Groups that monitor Internet access confirmed to AP the interruption of service.

“We can confirm the almost total blackout of the internet in Cuba,” said Alp Toker, director of Netblocks, a London-based firm. “We believe the incident is likely to have a significant impact on the free flow of information amid the protests,” he added.

Doug Madory, director of internet analytics for the network management company Kentik, described what happened as a “total blackout” that started at 00:30 GMT and gradually returned more than six hours later.

In the places where there were protests, a strong police presence was verified during the night of Thursday, but on Friday the troops had been withdrawn. In a street the uniformed men made a cordon to prevent the passage of vehicles and pedestrians who were not locals.

During the claims there were no acts of violence or vandalism, although neighbors indicated that there were arrests by the police.

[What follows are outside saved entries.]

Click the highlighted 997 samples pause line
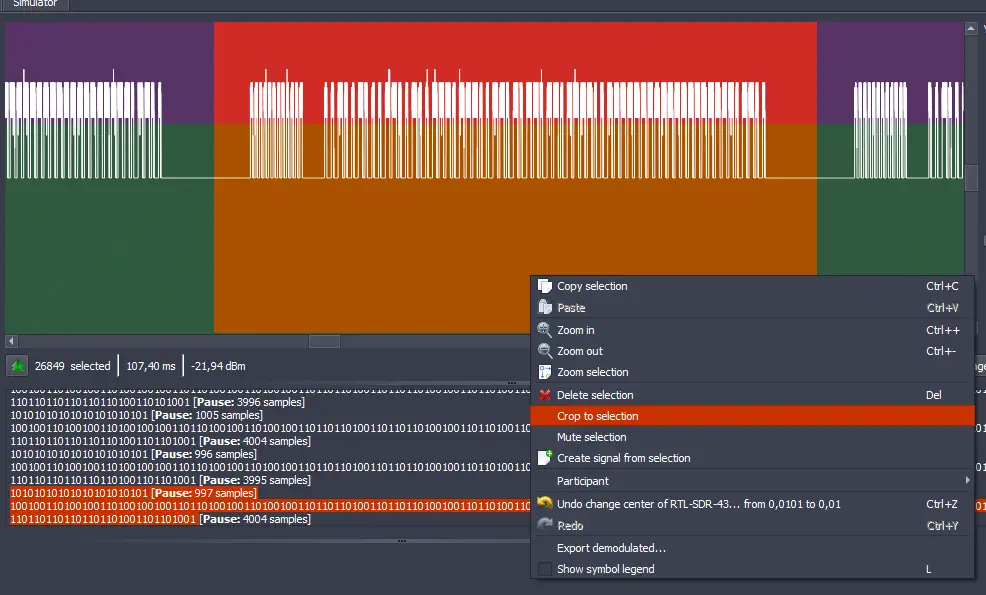Viewport: 986px width, 595px height. pos(133,493)
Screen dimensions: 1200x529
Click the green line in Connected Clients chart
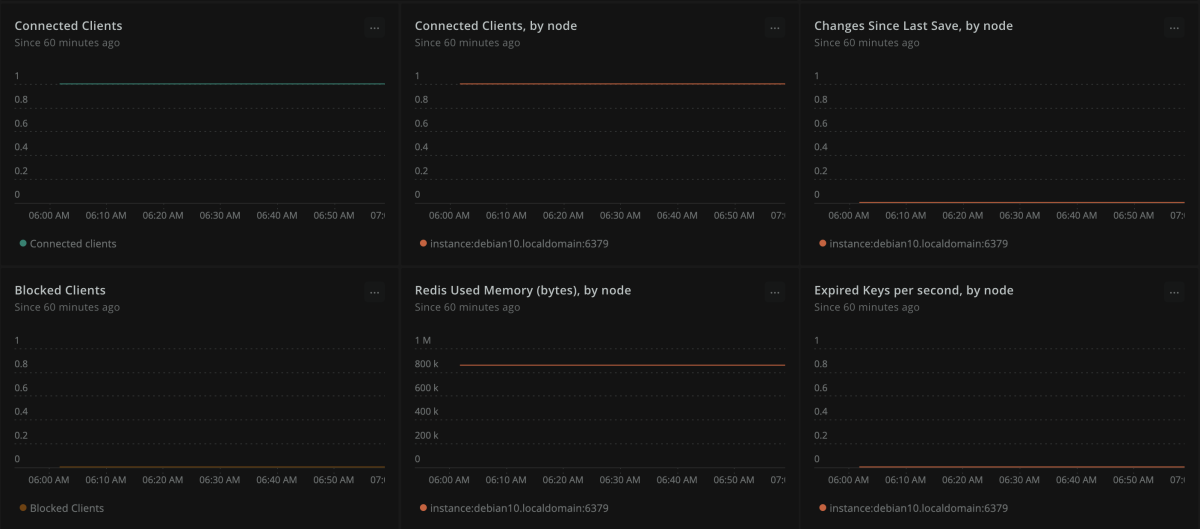click(x=220, y=84)
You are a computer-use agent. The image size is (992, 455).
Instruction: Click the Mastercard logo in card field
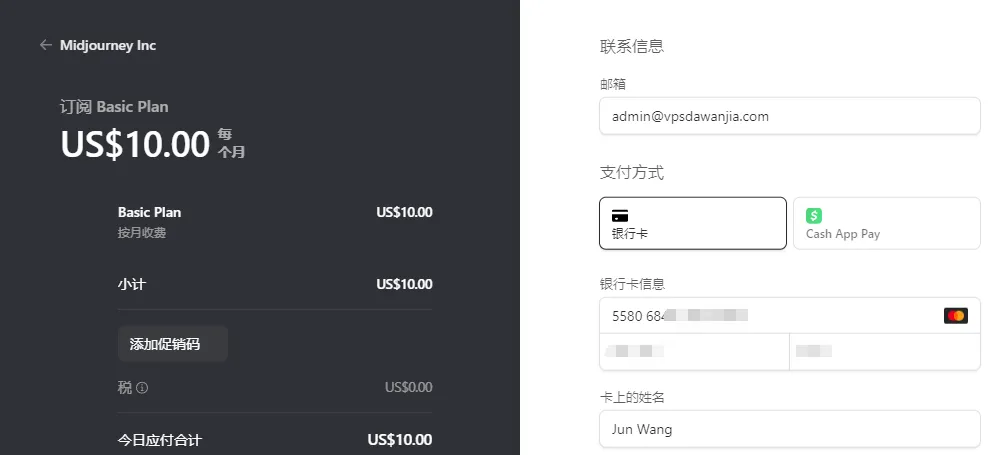(x=955, y=316)
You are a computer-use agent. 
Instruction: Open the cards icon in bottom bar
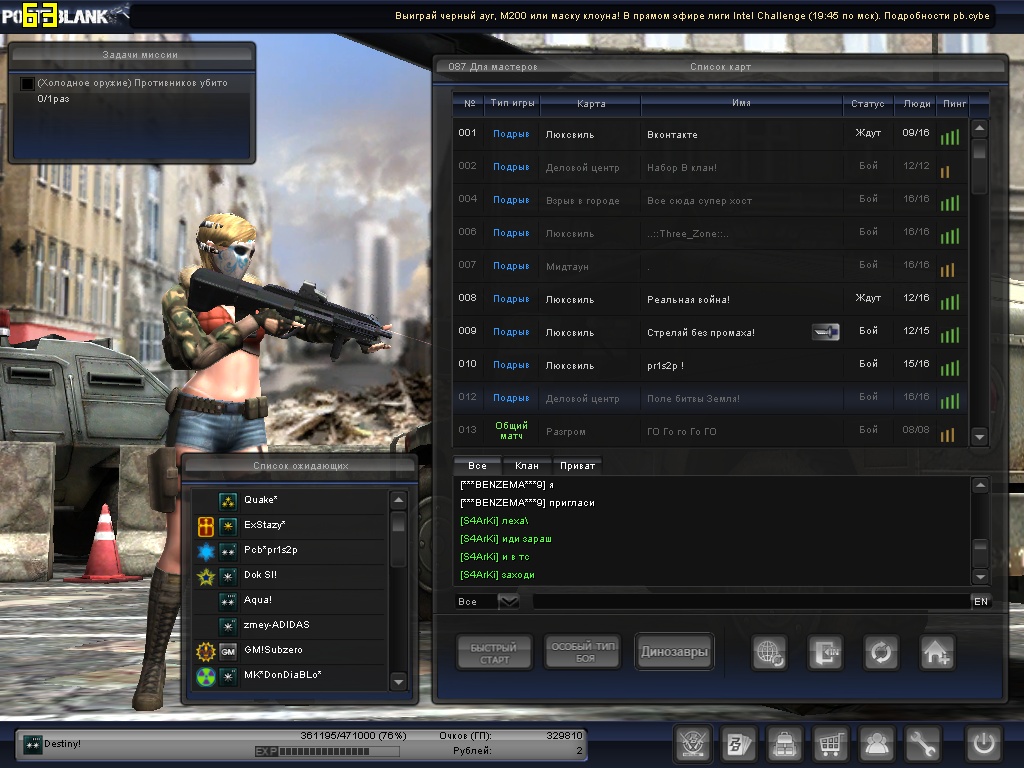[738, 743]
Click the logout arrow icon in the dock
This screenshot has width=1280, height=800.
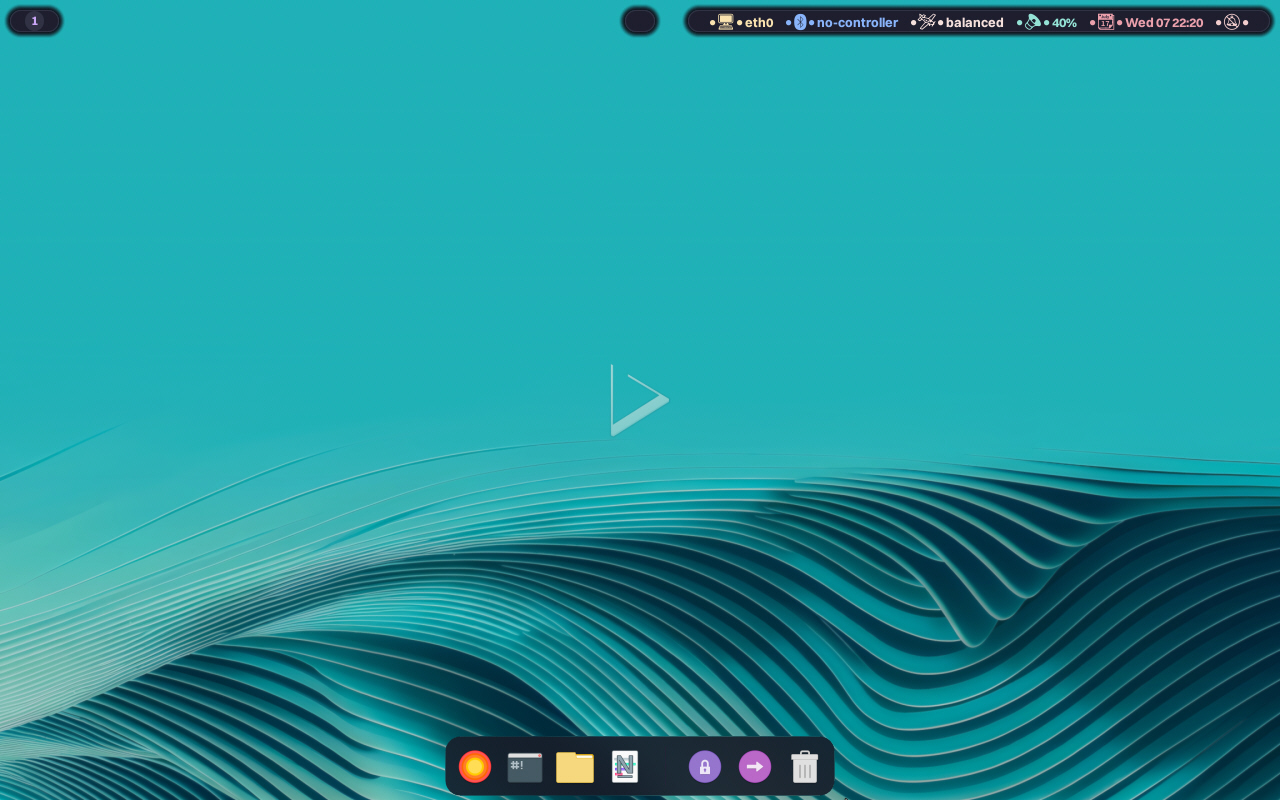click(x=754, y=766)
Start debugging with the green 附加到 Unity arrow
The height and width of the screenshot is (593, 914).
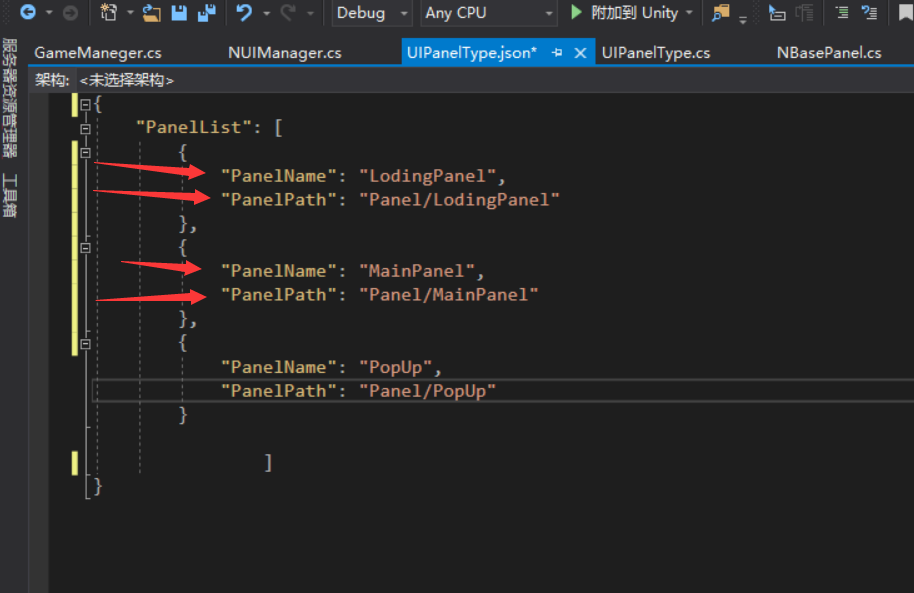pos(578,14)
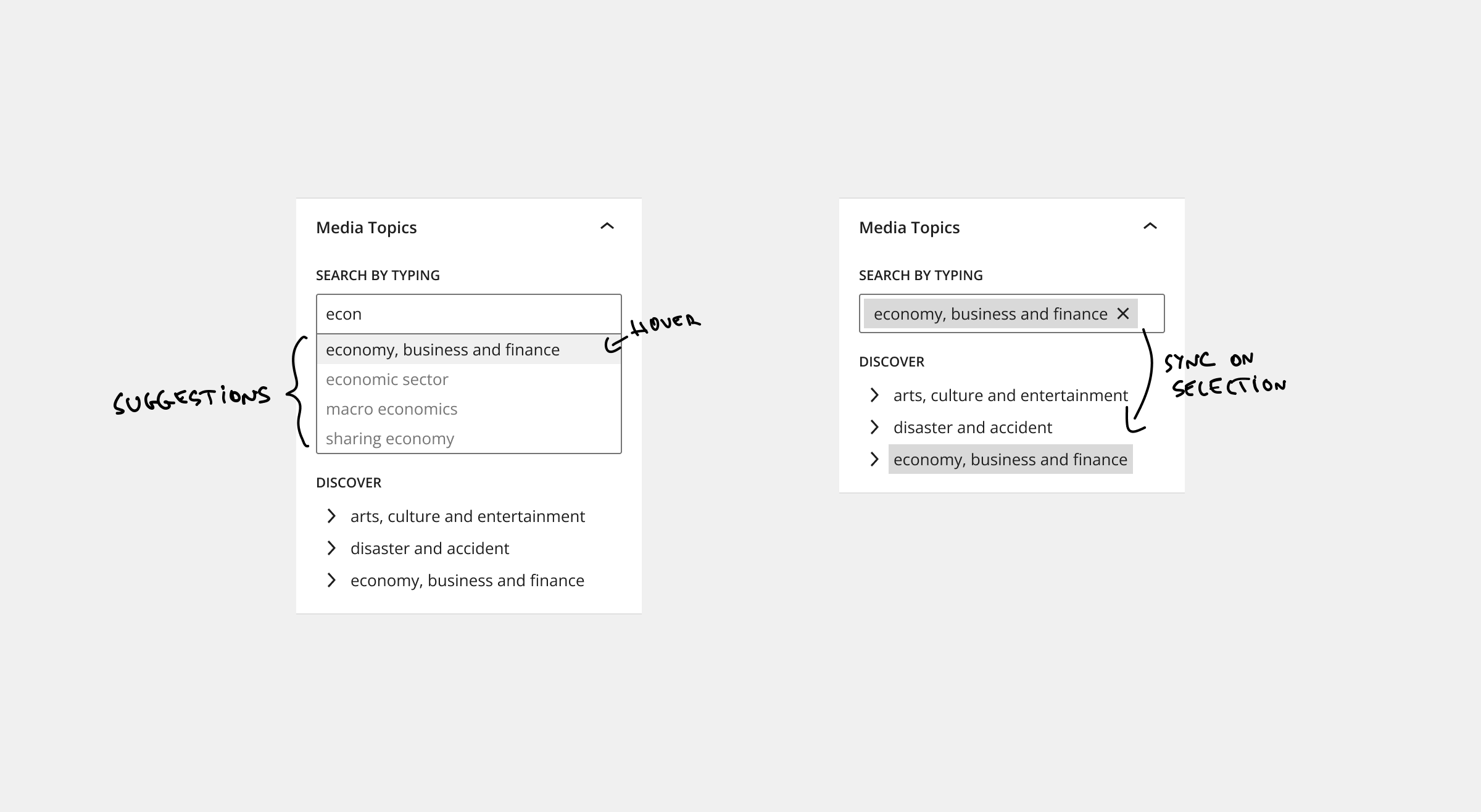Screen dimensions: 1481x812
Task: Choose "economic sector" from suggestions
Action: click(x=387, y=379)
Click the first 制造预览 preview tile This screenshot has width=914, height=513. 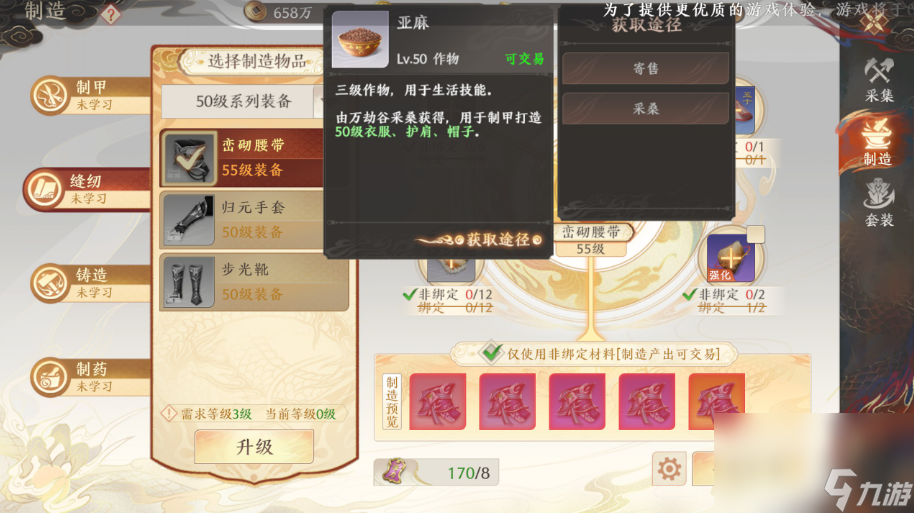click(x=437, y=402)
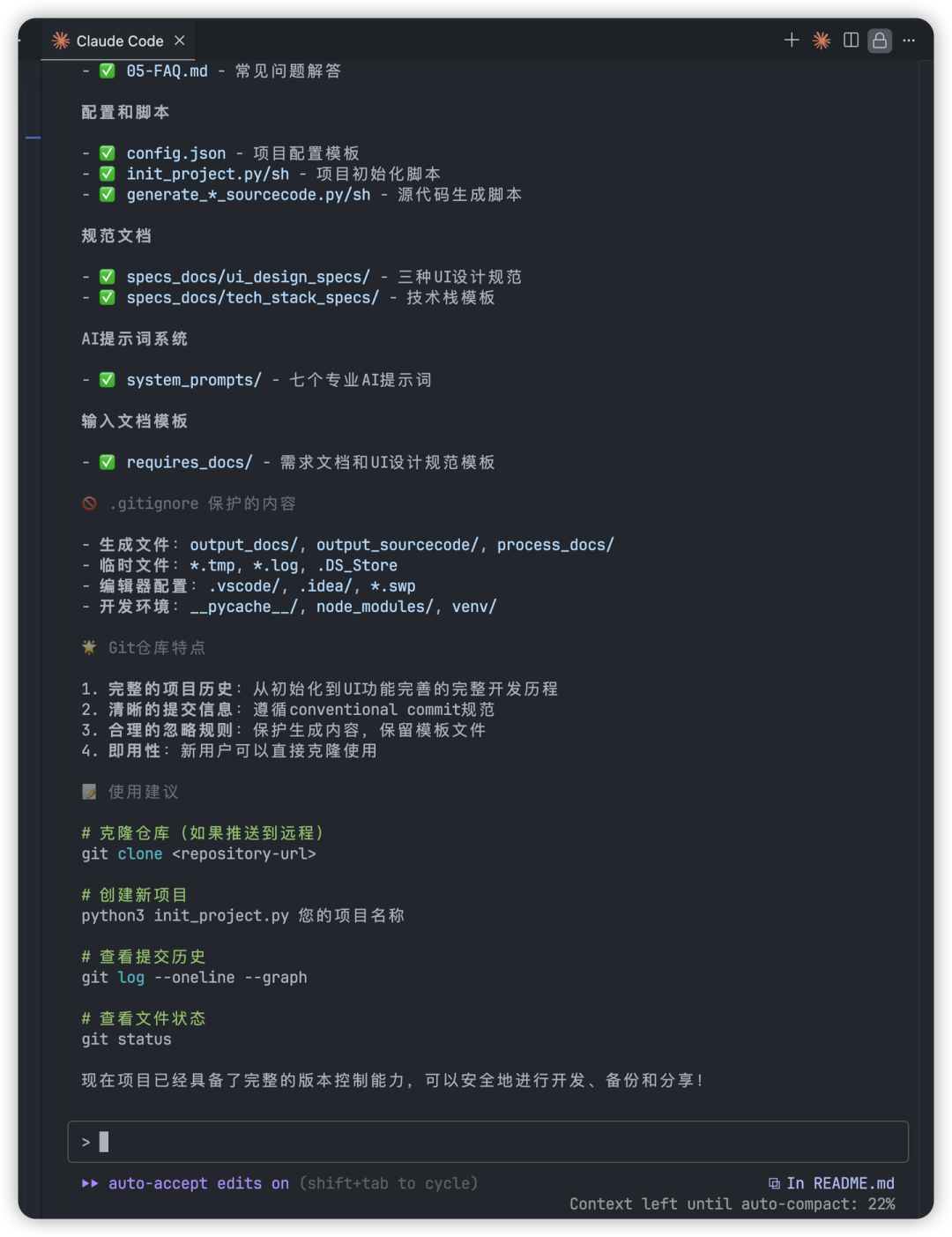The height and width of the screenshot is (1237, 952).
Task: Click the split editor icon
Action: (851, 41)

The US embassy in the capital posted on social media its solidarity with the protests and demanded that the government “respect the constitutional rights of its citizens to assemble peacefully.”

Experts assured that Cuba must now deal with the vulnerability of its energy sector and the generation difficulties that it already had due to the lack of maintenance and resources to modernize it.

“The structural problem with the Cuban electricity sector already existed before the hurricane. They will be able to take measures to improve their behavior in the short term… but the leak in the boiler will occur again, sooner or later. There is no short-term solution,” Jorge Piñon, director of the Energy and Environment Program for Latin America and the Caribbean at the University of Texas, told the AP. “In the long run… a lot of money.”